Medications and eye drops can sometimes cause undesirable side effects or simply fail to control glaucoma, in which case laser therapy may be a better alternative.


Selective Laser Trabeculoplasty (SLT) is an advanced type of laser treatment to manage patients with open angle glaucoma. SLT selectively stimulates or changes only specific pigmented cells to activate increased fluid drainage. The goal of an SLT procedure is to drop the Intraocular Pressure (IOP) and SLT has the potential to be repeated if necessary.

How is SLT Performed?

SLT is usually performed in the office and only takes about 15-20 minutes. Prior to the procedure, eye drops will be given to prepare the eye for treatment. The laser applications are made through a special microscope, similar to the one used for eye examinations. We recommend patients plan to be at the office for approximately two hours and the eye pressure will be checked prior to leaving the facility.

What should be expected after SLT Treatment?

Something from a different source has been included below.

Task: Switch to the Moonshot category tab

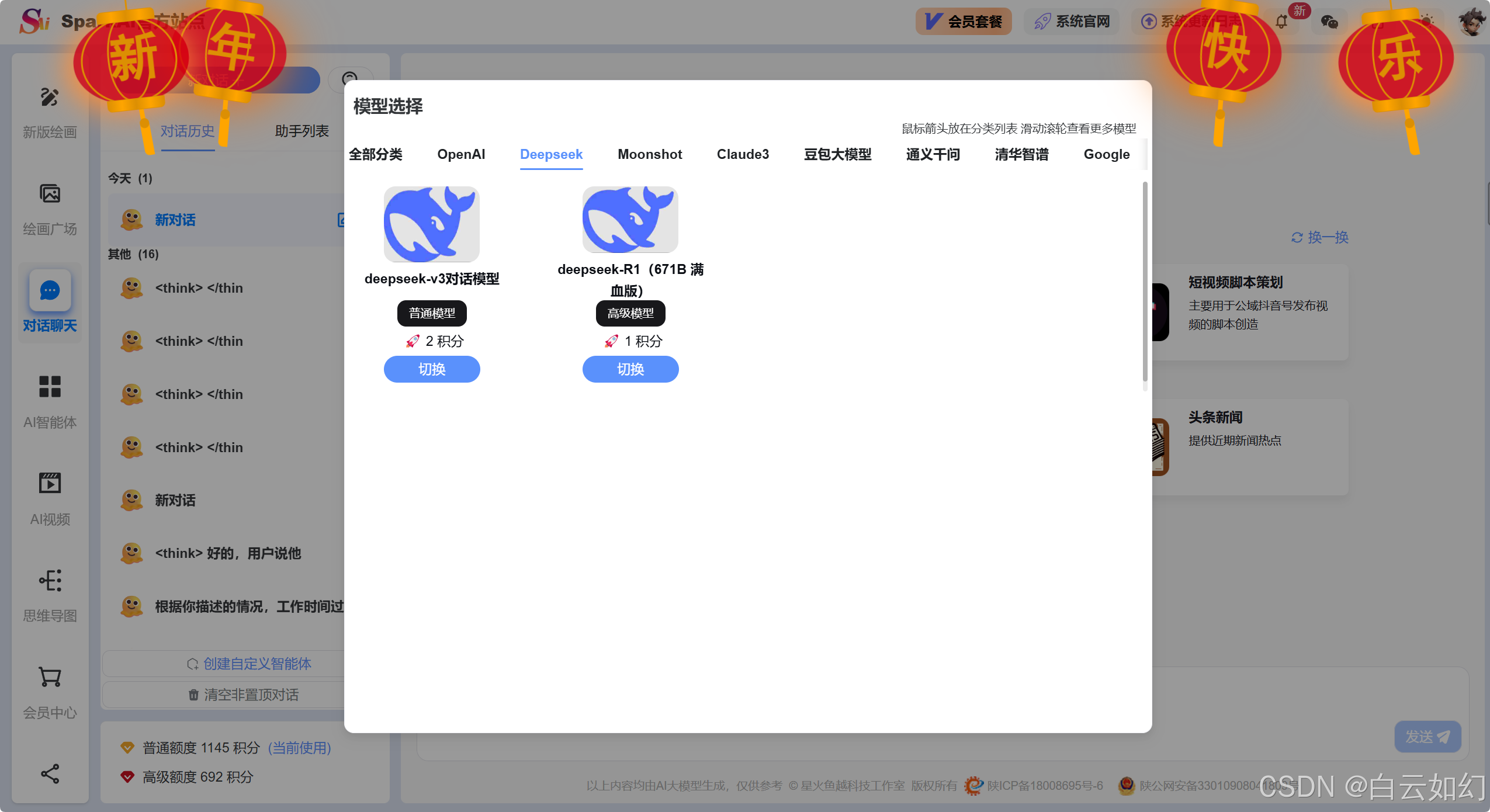Action: coord(650,154)
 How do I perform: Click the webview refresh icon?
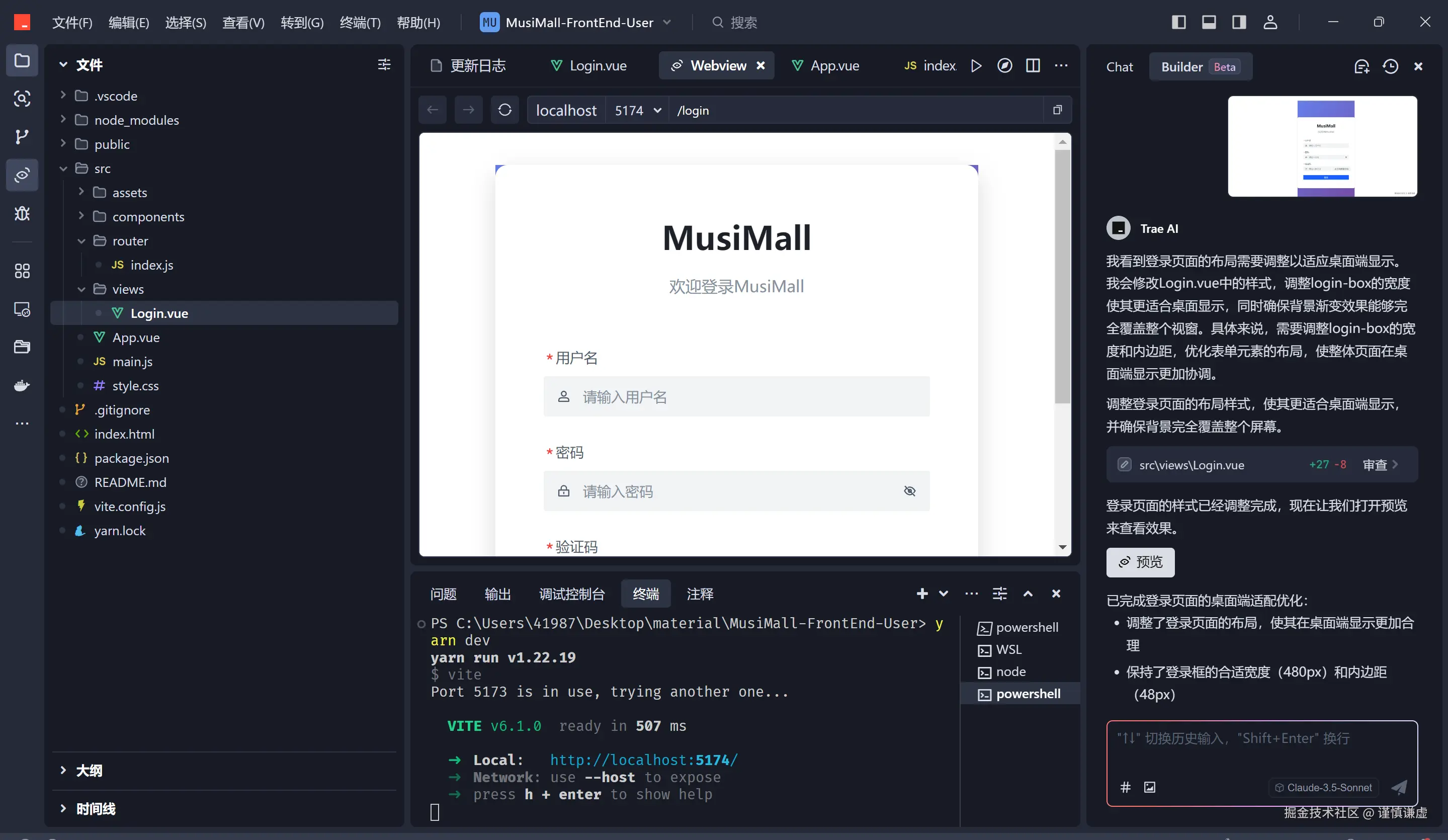504,110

Generally no special post-operative medications are needed and there are no restrictions on physical activities after treatment. Most patients will continue any glaucoma medications that they were taking before the laser, however the physician may treat the eye with anti-inflammatory eye drops that will be continued for 4-7 days following the treatment. Most patients will have to return for follow up visits to re-check the treated eye, as it often takes 4-6 weeks for the pressure to be lowered. Over-the-counter pain medications are fine to use for any discomfort.

Unlike some glaucoma medications, there are no incidences of allergy or systemic side effects with SLT. Complications are minimal but may include inflammation, temporary increase in IOP, conjuctivitis, or eye pain. 

Benefits of SLT

  • Increased drainage of the aqueous fluid, resulting in reduced intraocular pressure without burning any tissue.
  • No adverse reactions from medications.
  • No adverse scarring of trabecular meshwork.
  • May reduce the need for lifelong use of expensive eye drops and other medications.

Prevention is the Best Medicine

Vision loss from glaucoma is permanent but can usually be prevented with early detection and treatment. Glaucoma management is usually a lifelong process that requires frequent monitoring and constant treatment. Since there is no way to determine if glaucoma is under control based on how a person feels, patients with glaucoma generally should be examined every 3-6 months.

If you have experienced a loss of peripheral vision or are having other difficulties with your vision, schedule a complete eye examination with your primary eye doctor.